Tão marcante como o começo deles foi a última entrevista que eu vi do Chorão. Foi pra uma rádio que estava fazendo uma programação especial de verão. A banda toda alinhada pra conversar antes do show na praia. No papo com a apresentadora com cara de modelo burra (não que ela seja), cinco caras se estranhando. Ali tinha tudo, menos uma banda. Não havia harmonia. Era uma conversa fria. Num momento Chorão revelou: “Passei o Ano Novo sozinho no meu apartamento em São Paulo. Dei um murro na parede, descobri que não sou uma boa companhia.” Vi essa entrevista há menos de um ano. Ou seja, ele já estava morto.
Chorei a morte dele. Fiquei triste. Lembro que peguei o jornal pra ler sobre a passagem só de ida pro inferno do Hugo Chávez. Mas a manchete trazia a morte do Chorão. Tive que ler umas 2, 3 vezes pra entender. O cara morreu.
Uma vez conversei com ele. Muito rápido. Encontrei com o cara no corredor da TV que trabalho. Ele ia participar de um programa. Foi muito simpático comigo, mas interrompeu a conversa ao ser informado por um assessor que a Mallu Magalhães tinha aceitado recebê-lo pra eles se conhecerem no camarim. Justo a mina do cara que ele deu uma linda cabeçada num aeroporto. Como criança feliz, foi ver a não menos infantil cantora (que graças a Deus desapareceu!).
Hoje, quando lembro do Chorão, eu fico feliz. Ele viveu o sonho dele. Errou pra caramba. Mas tenho certeza de que foram mais acertos. Como músico, Chorão foi um vocalista impecável. Tinha personalidade, apavorava no palco. Dançava, cantava, empolgava. Colocava pra fora a alma.
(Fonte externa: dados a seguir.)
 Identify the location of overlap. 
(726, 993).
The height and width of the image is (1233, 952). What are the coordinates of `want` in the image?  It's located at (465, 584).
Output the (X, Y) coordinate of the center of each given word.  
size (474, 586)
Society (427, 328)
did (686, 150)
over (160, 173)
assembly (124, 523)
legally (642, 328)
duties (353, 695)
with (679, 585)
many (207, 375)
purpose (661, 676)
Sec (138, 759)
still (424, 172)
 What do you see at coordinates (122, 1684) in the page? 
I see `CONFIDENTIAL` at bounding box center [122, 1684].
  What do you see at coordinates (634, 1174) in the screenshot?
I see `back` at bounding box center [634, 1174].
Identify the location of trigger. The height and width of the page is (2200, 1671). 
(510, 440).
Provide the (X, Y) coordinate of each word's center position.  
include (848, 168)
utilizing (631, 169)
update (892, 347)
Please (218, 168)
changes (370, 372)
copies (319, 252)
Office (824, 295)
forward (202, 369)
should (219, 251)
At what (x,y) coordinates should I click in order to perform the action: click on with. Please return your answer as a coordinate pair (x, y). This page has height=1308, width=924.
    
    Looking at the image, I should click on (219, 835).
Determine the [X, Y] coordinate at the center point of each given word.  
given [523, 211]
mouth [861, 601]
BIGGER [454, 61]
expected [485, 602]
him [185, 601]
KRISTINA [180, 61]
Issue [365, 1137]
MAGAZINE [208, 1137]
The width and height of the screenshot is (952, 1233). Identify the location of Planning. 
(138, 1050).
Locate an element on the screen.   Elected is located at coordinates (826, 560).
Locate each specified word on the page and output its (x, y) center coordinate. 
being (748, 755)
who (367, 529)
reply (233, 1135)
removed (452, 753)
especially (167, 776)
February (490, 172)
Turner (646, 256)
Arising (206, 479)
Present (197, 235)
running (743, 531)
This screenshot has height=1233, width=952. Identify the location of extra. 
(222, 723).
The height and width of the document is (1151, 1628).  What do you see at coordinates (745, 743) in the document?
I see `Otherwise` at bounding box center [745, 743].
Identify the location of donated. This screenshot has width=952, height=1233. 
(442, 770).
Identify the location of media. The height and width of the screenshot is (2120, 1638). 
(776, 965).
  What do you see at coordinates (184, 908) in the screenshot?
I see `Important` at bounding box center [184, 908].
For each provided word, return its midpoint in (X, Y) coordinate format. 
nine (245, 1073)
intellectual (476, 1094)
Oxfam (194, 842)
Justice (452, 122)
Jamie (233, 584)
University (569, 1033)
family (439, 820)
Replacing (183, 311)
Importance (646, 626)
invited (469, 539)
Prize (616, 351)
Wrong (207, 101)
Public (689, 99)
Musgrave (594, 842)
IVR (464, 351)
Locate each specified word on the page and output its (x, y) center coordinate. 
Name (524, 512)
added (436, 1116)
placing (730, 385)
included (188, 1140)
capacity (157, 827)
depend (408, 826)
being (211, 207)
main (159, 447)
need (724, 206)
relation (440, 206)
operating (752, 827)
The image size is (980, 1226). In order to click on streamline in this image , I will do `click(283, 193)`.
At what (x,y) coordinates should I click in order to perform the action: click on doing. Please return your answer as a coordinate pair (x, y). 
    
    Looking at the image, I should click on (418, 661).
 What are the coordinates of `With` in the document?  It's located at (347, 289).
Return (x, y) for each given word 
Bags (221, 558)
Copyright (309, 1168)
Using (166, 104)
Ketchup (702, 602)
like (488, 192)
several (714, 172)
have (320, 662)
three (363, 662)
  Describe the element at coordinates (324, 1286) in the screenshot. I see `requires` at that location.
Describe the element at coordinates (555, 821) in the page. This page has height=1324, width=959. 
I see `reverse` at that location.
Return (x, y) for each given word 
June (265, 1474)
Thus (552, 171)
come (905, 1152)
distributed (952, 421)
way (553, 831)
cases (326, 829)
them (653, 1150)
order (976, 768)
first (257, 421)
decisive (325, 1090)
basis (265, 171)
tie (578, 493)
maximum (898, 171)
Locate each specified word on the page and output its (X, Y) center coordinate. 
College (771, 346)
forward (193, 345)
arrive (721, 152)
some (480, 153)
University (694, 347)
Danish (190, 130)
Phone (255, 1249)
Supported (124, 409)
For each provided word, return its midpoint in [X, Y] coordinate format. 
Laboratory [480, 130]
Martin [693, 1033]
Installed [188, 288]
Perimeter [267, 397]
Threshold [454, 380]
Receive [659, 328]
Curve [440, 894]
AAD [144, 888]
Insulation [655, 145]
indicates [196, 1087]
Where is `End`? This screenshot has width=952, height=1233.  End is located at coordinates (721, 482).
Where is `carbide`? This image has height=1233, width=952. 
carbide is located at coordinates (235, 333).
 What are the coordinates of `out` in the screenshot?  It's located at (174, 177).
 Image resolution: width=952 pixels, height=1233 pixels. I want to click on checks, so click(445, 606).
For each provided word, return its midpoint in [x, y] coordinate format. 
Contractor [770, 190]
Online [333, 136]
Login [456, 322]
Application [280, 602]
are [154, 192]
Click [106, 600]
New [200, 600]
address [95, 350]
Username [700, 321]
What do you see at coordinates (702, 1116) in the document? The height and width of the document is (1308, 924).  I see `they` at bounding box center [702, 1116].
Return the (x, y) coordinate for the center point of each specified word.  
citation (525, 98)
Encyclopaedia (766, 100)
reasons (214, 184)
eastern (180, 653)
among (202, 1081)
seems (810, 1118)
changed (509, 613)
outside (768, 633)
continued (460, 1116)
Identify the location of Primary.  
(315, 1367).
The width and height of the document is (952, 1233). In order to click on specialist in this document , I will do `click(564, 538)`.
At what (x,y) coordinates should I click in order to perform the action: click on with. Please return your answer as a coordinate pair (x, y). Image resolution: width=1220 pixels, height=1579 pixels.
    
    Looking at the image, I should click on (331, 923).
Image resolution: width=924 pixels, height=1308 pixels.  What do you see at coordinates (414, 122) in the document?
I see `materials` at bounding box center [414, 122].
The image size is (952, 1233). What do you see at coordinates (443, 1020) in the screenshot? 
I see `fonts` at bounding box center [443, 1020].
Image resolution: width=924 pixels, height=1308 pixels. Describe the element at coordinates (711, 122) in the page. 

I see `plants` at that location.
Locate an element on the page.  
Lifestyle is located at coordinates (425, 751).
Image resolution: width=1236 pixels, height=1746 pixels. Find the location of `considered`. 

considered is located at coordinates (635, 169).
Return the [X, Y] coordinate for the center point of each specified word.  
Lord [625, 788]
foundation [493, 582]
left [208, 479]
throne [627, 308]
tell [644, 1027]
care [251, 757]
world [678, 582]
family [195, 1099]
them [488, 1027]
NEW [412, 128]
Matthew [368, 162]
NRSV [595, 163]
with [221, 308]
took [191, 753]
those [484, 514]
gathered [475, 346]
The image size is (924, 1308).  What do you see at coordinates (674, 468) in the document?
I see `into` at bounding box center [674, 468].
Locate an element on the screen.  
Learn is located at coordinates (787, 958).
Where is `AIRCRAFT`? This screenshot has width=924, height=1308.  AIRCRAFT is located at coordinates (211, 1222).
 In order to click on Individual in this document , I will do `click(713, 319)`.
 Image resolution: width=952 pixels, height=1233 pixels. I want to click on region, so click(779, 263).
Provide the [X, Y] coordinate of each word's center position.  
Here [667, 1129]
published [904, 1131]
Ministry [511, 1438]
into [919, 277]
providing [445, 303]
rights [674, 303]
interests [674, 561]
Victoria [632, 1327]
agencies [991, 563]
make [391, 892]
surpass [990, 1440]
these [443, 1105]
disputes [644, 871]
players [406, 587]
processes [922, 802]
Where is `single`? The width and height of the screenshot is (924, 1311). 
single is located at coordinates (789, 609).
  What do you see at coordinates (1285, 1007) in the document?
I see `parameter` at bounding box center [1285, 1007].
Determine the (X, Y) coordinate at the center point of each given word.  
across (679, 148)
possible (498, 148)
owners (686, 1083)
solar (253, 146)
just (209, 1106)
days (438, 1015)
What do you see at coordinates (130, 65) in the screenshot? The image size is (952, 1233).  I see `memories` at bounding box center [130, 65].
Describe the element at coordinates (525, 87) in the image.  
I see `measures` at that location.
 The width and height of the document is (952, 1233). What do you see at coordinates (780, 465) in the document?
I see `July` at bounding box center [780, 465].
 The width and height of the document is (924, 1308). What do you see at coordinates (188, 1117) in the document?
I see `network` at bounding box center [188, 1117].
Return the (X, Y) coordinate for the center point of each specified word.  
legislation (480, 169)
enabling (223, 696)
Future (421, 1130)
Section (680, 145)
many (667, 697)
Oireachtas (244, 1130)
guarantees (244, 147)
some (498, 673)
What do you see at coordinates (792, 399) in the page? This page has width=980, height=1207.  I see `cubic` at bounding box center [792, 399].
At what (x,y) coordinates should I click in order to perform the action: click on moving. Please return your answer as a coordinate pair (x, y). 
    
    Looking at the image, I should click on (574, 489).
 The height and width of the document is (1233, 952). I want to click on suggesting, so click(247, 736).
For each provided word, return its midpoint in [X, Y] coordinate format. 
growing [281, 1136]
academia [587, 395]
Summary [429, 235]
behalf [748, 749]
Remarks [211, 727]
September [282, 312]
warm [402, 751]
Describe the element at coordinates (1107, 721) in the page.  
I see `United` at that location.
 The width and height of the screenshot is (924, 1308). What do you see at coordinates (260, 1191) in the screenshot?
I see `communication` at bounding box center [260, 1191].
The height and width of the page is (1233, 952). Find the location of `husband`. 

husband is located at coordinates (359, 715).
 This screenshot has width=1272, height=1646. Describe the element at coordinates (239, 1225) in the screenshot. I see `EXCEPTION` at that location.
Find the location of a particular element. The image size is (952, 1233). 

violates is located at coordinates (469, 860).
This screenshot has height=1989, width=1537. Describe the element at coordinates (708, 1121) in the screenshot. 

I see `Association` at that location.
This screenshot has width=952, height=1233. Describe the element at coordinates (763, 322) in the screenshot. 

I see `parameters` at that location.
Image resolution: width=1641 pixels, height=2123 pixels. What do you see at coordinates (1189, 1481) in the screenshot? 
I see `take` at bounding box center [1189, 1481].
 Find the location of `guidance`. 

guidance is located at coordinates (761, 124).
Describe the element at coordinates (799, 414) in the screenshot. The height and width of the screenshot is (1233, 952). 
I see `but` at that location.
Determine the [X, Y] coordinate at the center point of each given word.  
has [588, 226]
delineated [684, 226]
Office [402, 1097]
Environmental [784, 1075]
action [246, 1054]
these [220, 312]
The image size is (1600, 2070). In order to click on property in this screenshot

Aprendi com um jornalista muito mais malandro do que eu que a gente não deve nunca nos aproximar de nossos ídolos. Chegar tão perto faz a gente ver que eles são falíveis, com tantos defeitos quanto a gente. A decepção é inevitável, porque a gente espera que eles sejam perfeitos.
Hoje, quando eu lembro do Chorão, o vejo sorrindo e cantando. Um ídolo. Longe de mim. Há um ano, longe desse mundo. Eternizado com sua arte.
*Tiago Moler é jornalista, apaixonado por música e futebol.